В 1929 году на общинников бросается "век-волкодав" - пять человек арестовывают и отправляют в лагеря и ссылки. Воркута, Архангельск, ночь, где "сосна до звезды достает". Попытка выжить и сохраниться как единый организм - "семья". Когда читаешь переписку тех лет - кроткие записки старца Варнавы, зрелые советы Василия (будущего арх. Сергия), трогательные, нежные, заботливые эпистолы Ирины, Лиды, Наташи - то соприкосаешься не просто с чем-то достоверным и подлинным, а входишь как бы внутрь тех проблем, которые приходилось решать ежедневно. Это и чисто бытовые трудности - как заработать на жизнь оставшимся на свободе, найти деньги на посылки, не лишиться комнаты. И душевные треволнения - одну из сестер полюбил женатый человек и ей с немалым трудом удалось показать гостю от ворот поворот, другая, в похожей ситуации, пошла на поводу у чувств, ушла из "семьи". И духовные сомнения - архимандрит Феодор (Богоявленский), изображенный, к слову, на знаменитой картине П. Корина "Русь уходящая", дистанциируется от "родных", но через какое-то время, уже в лагере, снова сближается с ними, пишет, что "семью я понимаю как выражение нашей жизненной веры".

Церковность здесь проявляется не в высокопарной риторике, а в самой сути происходящего: в заботах о "родном утре", т. е. утреннем молитвеном правиле, о "прогулке", т. е. посещении храма, о поездке к старцу Варнаве. Есть в книге и по- своему замечательные описания богослужений, скажем, письмо Наташи о пасхальной ночи в бараке. Или рассказ о всенощной в Грузинской церкви, во время которой священник вышел из алтаря, держа в руке пук горящих свечей, и роздал их не только сослужащим клирикам, как это обычно бывает, а всем молящимся: "В храме стало светло, тепло и богато. Большие восковые свечи перед иконами горели ярко, подсвечники блестели золотом, паникадило сияло от восковых свечей, тихо мерцали разноцветные лампадки, белоснежные узорчатые полотенца нежно облегали темные лики старинных икон, лица молящихся светились радостью, а певчие дружно, обиходным московским распевом продолжали петь стихи хвалебного псалма."

Большинство членов общины в тридцатые годы приняли монашеский постриг, а Василия "дедушка" - епископ Леонид (Антощенко) - рукоположил в иеромонаха. Любопытно, что когда после войны о. Сергий решил легализоваться и начать открытое служение в храме, у него не оказалось "ставленной грамоты". Никто не мог подтвердить факта рукоположения (владыку Леонида в 1938 году расстреляли).
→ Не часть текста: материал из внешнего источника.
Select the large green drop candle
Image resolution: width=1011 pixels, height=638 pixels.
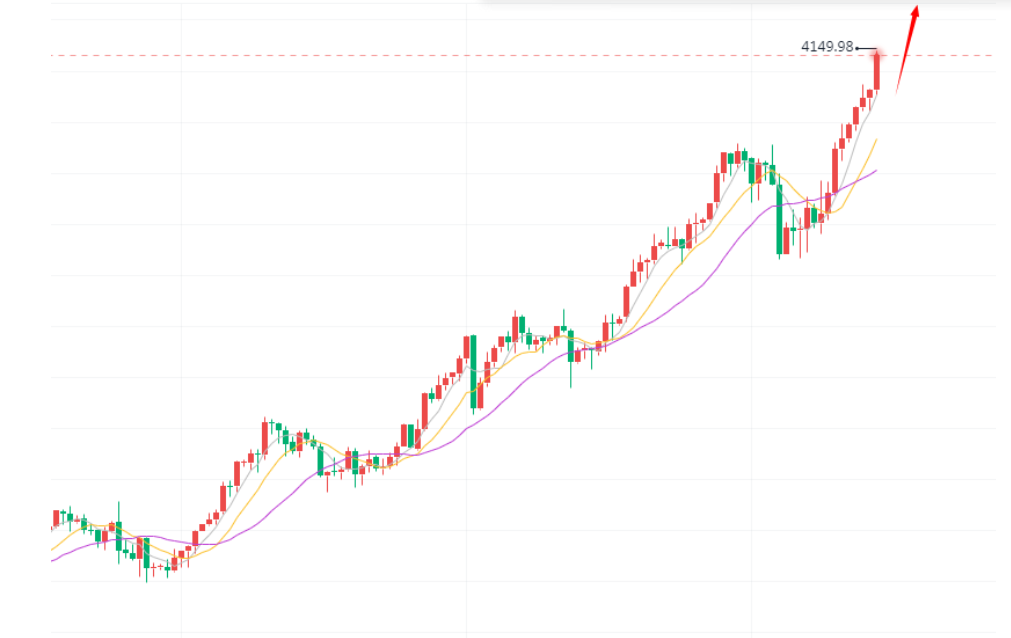pos(779,220)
Тогда он передал собранную "переписку" патриарху Алексию I, которая произвела на последнего сильное впечатление и явилась решающим аргументом в пользу принятия о. Сергия в клир. Протопресвитер Николай Колчицкий даже специально ездил в подмосковную Фирсановку, чтобы увидеть тех, кого судьба разбросала, и кто, вопреки обстоятельствам, сумел вновь собраться.
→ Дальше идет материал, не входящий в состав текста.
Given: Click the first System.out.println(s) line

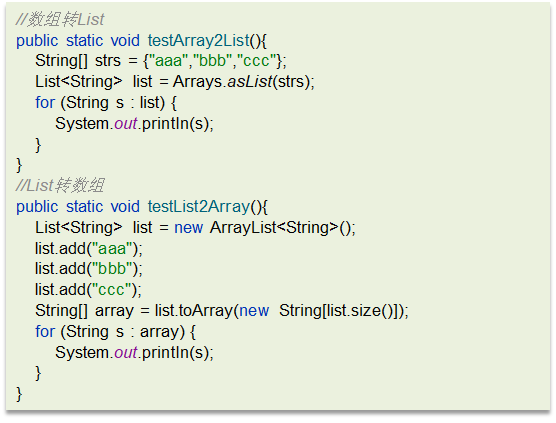Looking at the screenshot, I should (x=134, y=124).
О послевоенном служении архимандрита Сергия в "Далеком пути" сказано немного. Подробнее мы можем узнать об этом из его проповедей (в прошлом году вышел в свет первый том), из рукописных заметок и рассказов прихожан. Известно, что будучи настоятелем в московском храме Покрова Пресвятой Богородицы, он ликвидировал пресловутый ящик, место торговли, из-за которого так часто кипят нездоровые страсти и ради которого сегодня запросто могут разрушить евхаристическую общину (как произошло это совсем недавно в московском приходе священномученика Власия, где настоятель не стерпел неожиданных препятствий к "налаживанию нормальной финансовой деятельности" и выдворил свою "двадцатку" на улицу). Во времена хрущевских гонений, когда колокольный звон был строго-настрого запрещен властями, батюшка в притворе ставил магнитофон с записью малиновых перезвонов, и заслужил себе этим репутацию "обновленца". Общинный путь между тем продолжался, хотя документировался в послевоенные годы довольно слабо. Велась и миссионерская работа: в "семью" вступали новые члены, "родная жизнь" росла, многие люди узнавали опыт "семейной" жизни как свой, и в тоже время духовно значимый для всей Церкви . Об этом опыте можно распространяться довольно долго. Мне хотелось бы остановиться только на одном аспекте. Сегодня в церкви людей, по присказке, встречают, да не привечают. И они уходят из храма. Говорить и думать об этом можно по-разному. Иногда мы считаем, что в жизни отдельного человека и в Церкви все устроит Бог, а нам проявлять свою активность неуместно и несмиренно. Тем самым мы впадаем в "экклезиологическое монофизитство"- то есть разрываем божественное и человеческое в Церкви, думая, что от нас не требуется никакого соработничества Богу. Иногда известные слова преподобного Серафима "стяжи Дух мирен, и тысячи спасутся вокруг тебя" мы в лучших традициях церковного индивидуализма перефразируем так - "спасись сам, и тысячи..." - как будто личное спасение человека не связано неразрывно со спасением посланных ему Богом (то есть всех встретившихся на жизненном пути) людей.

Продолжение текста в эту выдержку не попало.